- [抜粋]
性悪な魔女さん。造語です。頭の音に今まであまり使ってない音が使いたい……ということで「わ」を選択し、そこから脳内で色々唱えてしっくりくるものに決めました。

魔女っぽい感じが出たと、個人的には思っています。

謎の二人組

ルナティア(アナスタシア)

ルナティアは「lunatic(ルナティック、狂人)」を少しもじりました。「狂人」の部分は本編でも言及しています。

「アナスタシア(Anastasia)」は、ロシアあたりでよく見る気がする女性名を採用。でも改めて見たらギリシア語起源と本に書いてあってびっくり。まあ、このあたりは諸説あるかもしれません。

オルトゥーズ

フィーリング人名、もっと言えば造語です。言いにくい名前なのはわざとです。個人的にレクシオ以来のクリティカルヒットだと思っています。

スミーリ家まわり

なんとなく察せると思うのですが、スミーリ家まわりは東欧やロシアあたりの名前を多く使っています。ソフィーヤ、イワン、ヤロスラーフなどですね。

- [やること]
• a. 名前解説の「ルナティア(アナスタシア)」から「カルヒットだと思っています。」までをすべて、「ルナティア」を「ルナリア」に変えて書き直せ。
• b. 名前解説によると、「アナスタシア」は本に何語起源と書いてあったか。
次の行は別の出典から取ったものだ。

(データセットの行)
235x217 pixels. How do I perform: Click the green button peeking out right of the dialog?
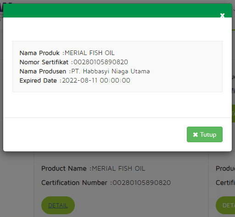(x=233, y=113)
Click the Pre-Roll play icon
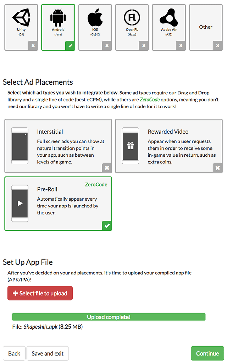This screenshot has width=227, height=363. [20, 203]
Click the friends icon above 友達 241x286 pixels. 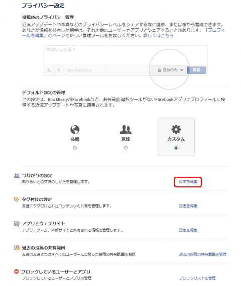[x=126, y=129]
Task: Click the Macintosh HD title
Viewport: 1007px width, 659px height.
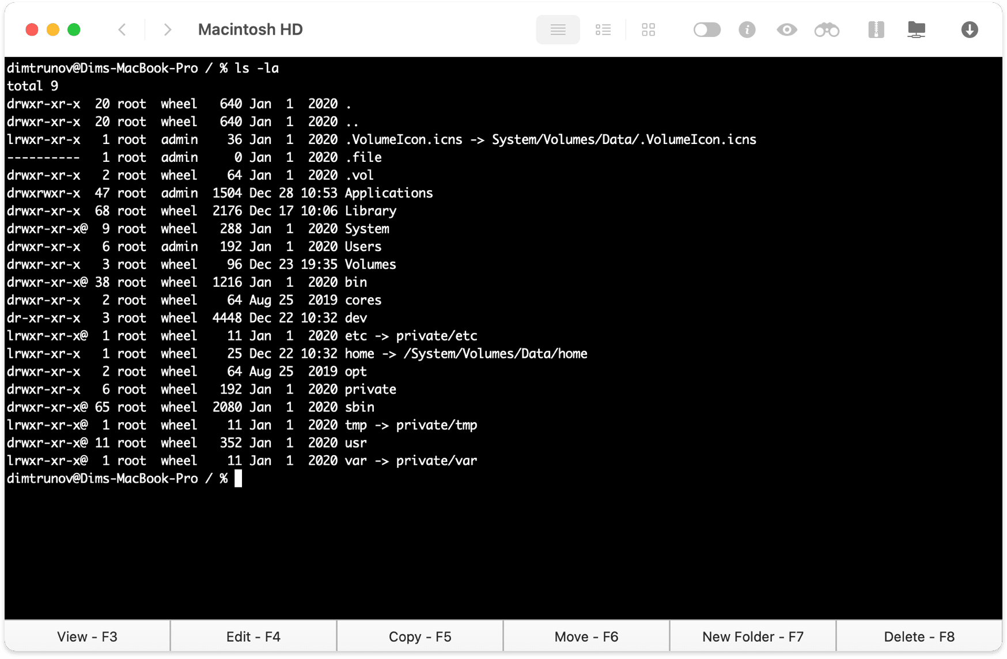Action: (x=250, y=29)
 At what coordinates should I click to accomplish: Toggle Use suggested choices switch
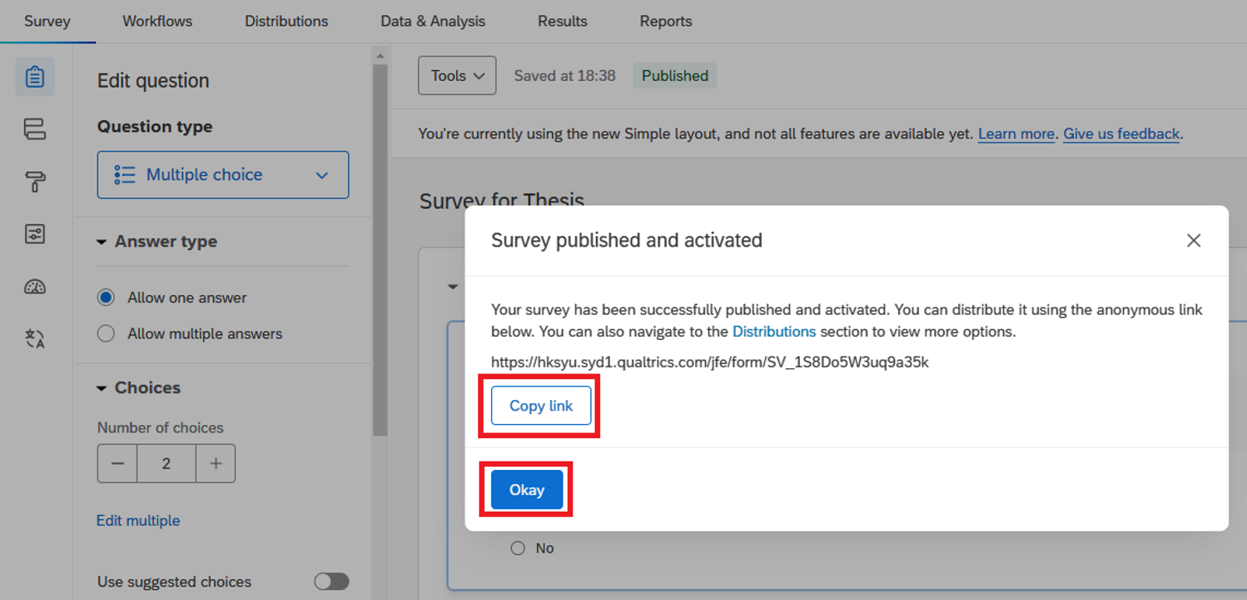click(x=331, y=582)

==

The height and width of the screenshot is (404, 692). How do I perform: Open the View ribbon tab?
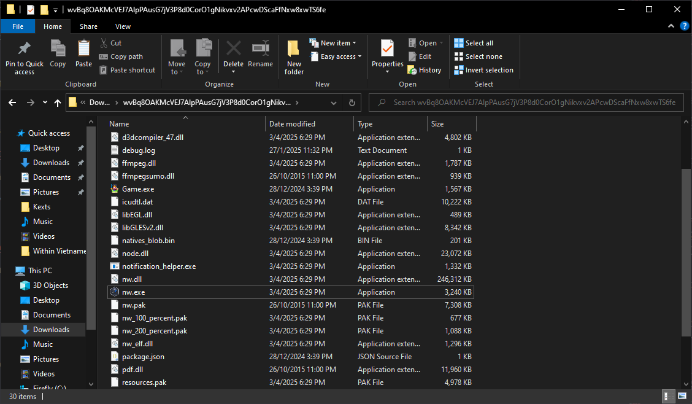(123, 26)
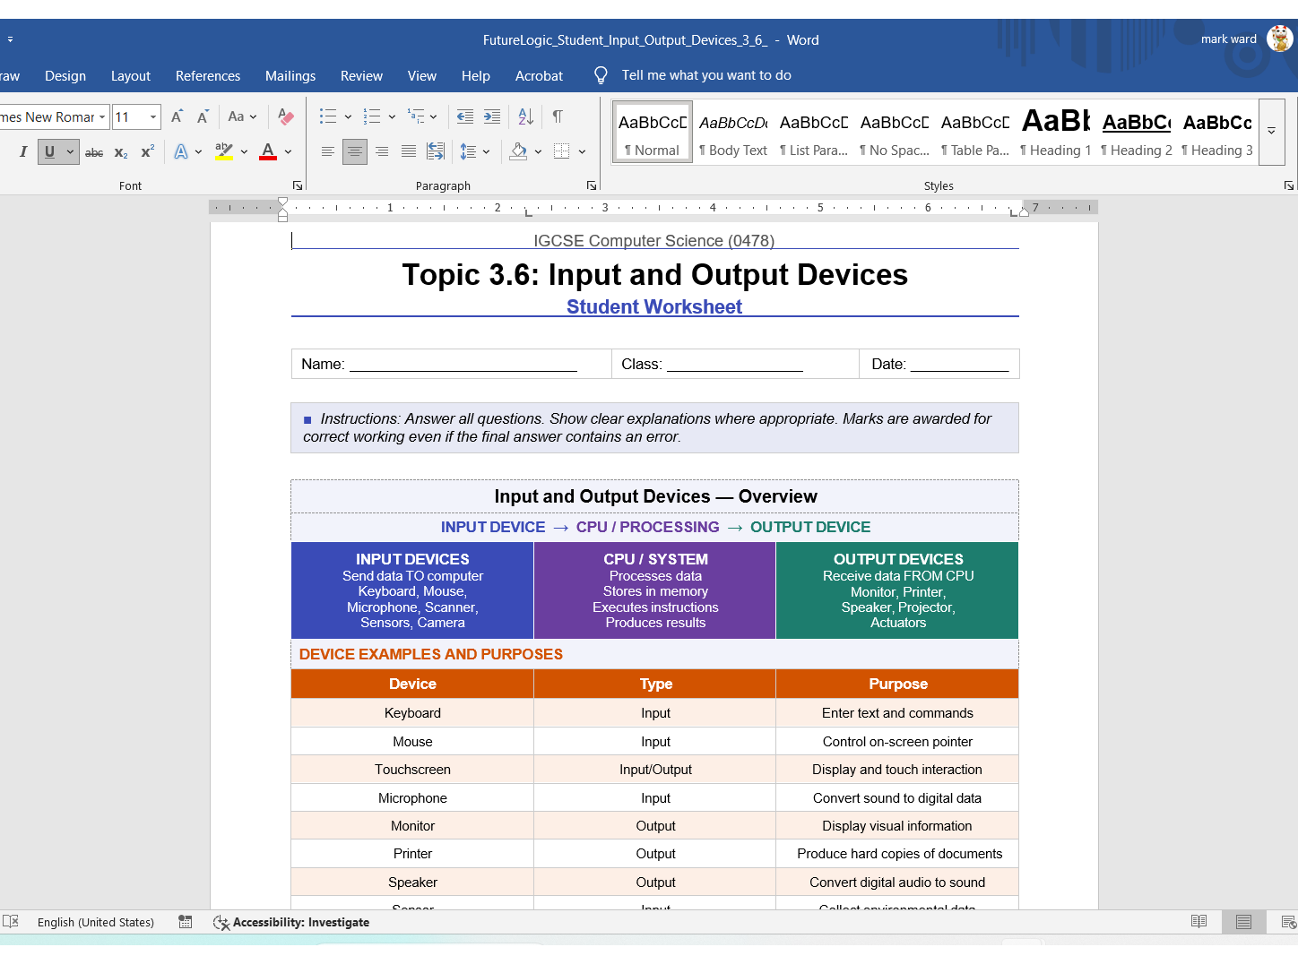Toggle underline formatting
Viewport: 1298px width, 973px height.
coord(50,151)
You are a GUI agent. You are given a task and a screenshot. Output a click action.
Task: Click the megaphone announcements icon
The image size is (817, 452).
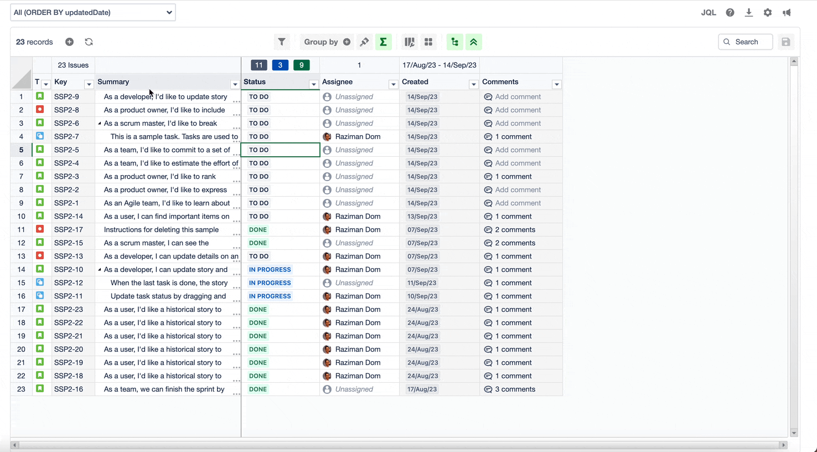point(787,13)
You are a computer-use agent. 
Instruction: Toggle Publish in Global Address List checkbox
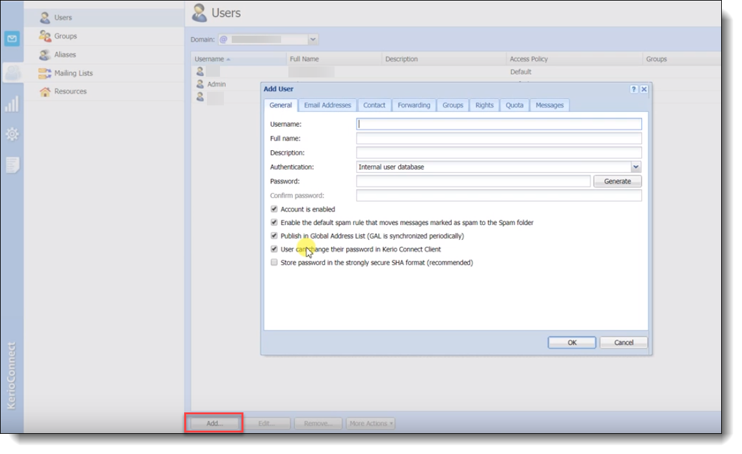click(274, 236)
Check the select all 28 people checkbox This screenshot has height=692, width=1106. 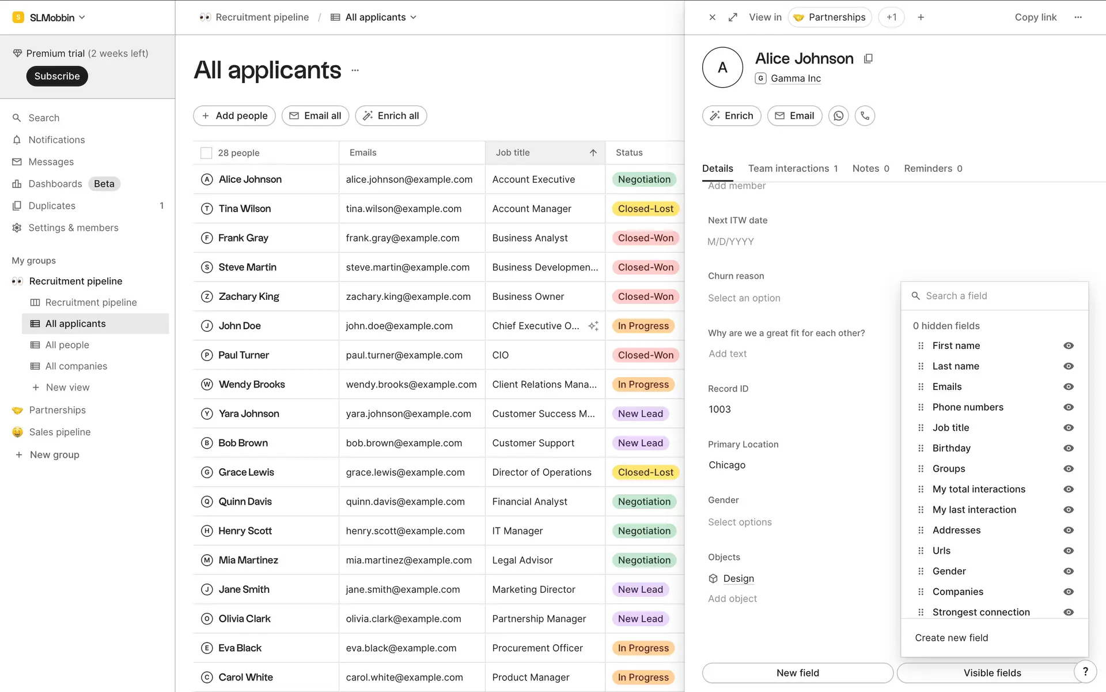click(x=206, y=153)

---

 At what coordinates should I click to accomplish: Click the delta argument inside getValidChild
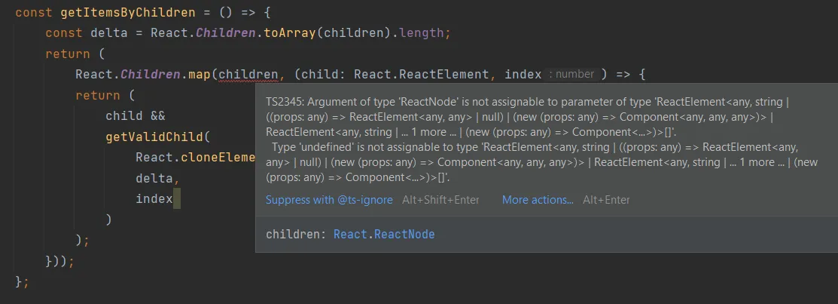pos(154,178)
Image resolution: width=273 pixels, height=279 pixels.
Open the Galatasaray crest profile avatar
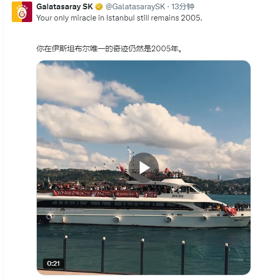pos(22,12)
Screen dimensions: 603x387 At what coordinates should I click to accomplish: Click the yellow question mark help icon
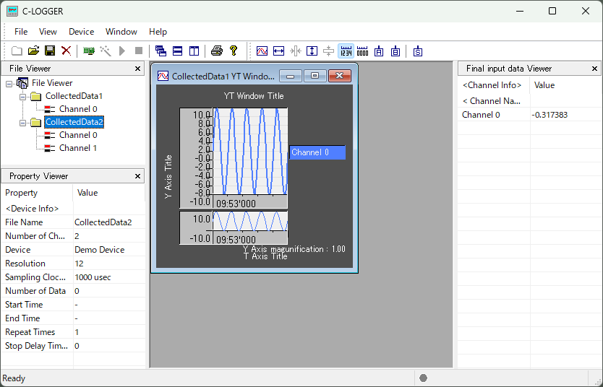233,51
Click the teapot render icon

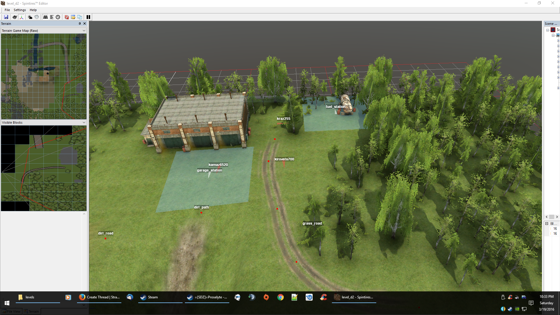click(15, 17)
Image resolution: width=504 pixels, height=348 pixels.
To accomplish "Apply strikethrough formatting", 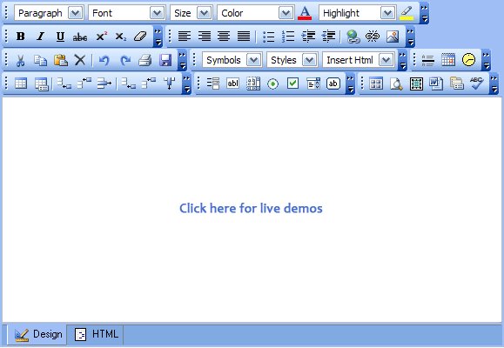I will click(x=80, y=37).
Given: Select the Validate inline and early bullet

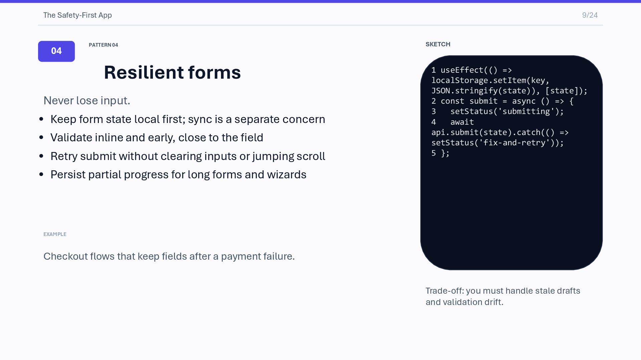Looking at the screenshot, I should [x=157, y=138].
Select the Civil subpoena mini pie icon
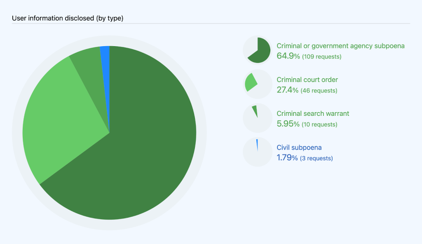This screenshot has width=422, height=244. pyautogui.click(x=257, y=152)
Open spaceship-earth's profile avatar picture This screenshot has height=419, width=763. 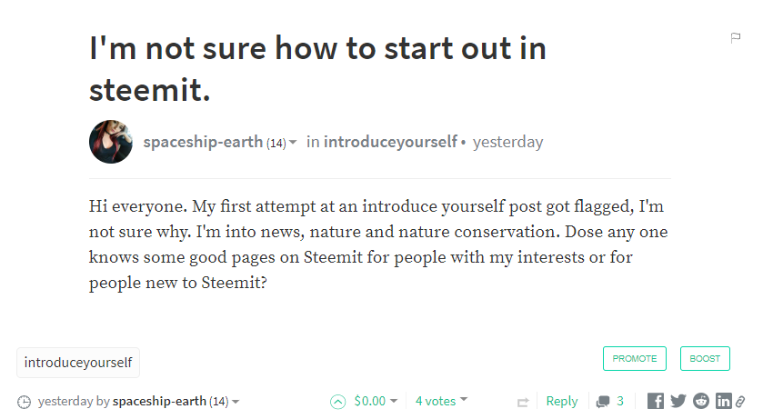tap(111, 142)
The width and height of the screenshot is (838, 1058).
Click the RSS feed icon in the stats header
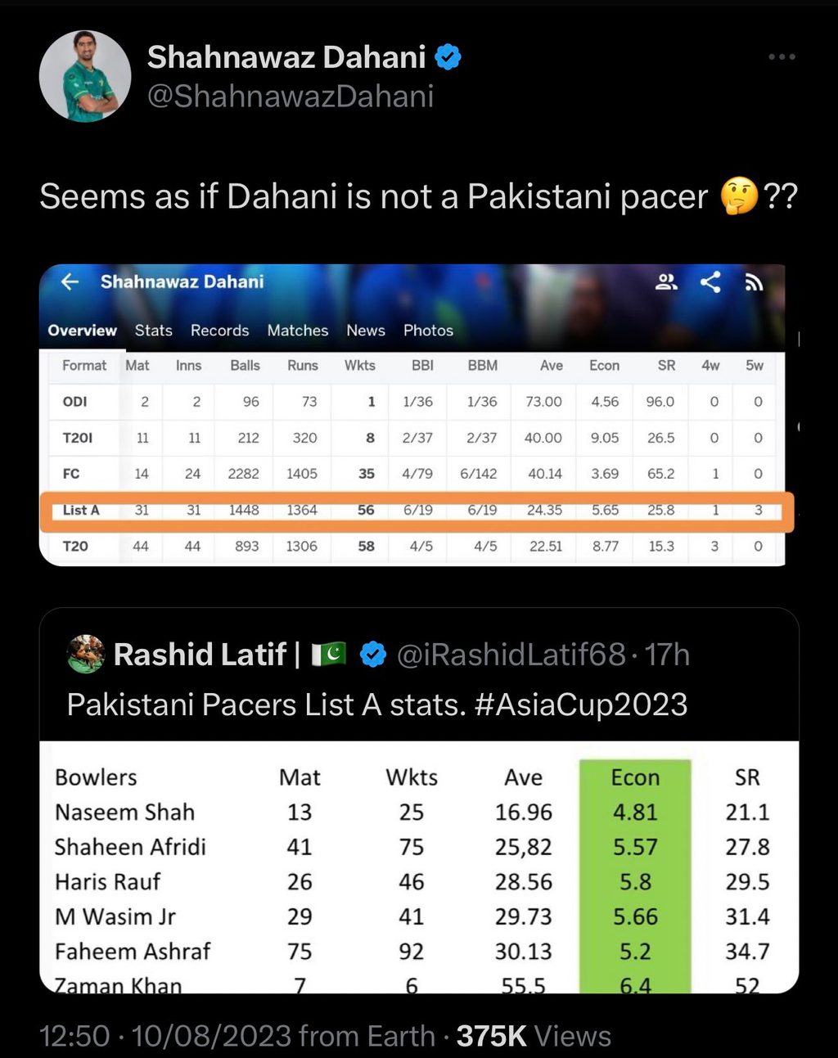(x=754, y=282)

- [結果]
• a.
ルナリア(アナスタシア)

ルナリアは「lunatic(ルナティック、狂人)」を少しもじりました。「狂人」の部分は本編でも言及しています。

「アナスタシア(Anastasia)」は、ロシアあたりでよく見る気がする女性名を採用。でも改めて見たらギリシア語起源と本に書いてあってびっくり。まあ、このあたりは諸説あるかもしれません。

オルトゥーズ

フィーリング人名、もっと言えば造語です。言いにくい名前なのはわざとです。個人的にレクシオ以来のクリティカルヒットだと思っています。

• b. ギリシア語起源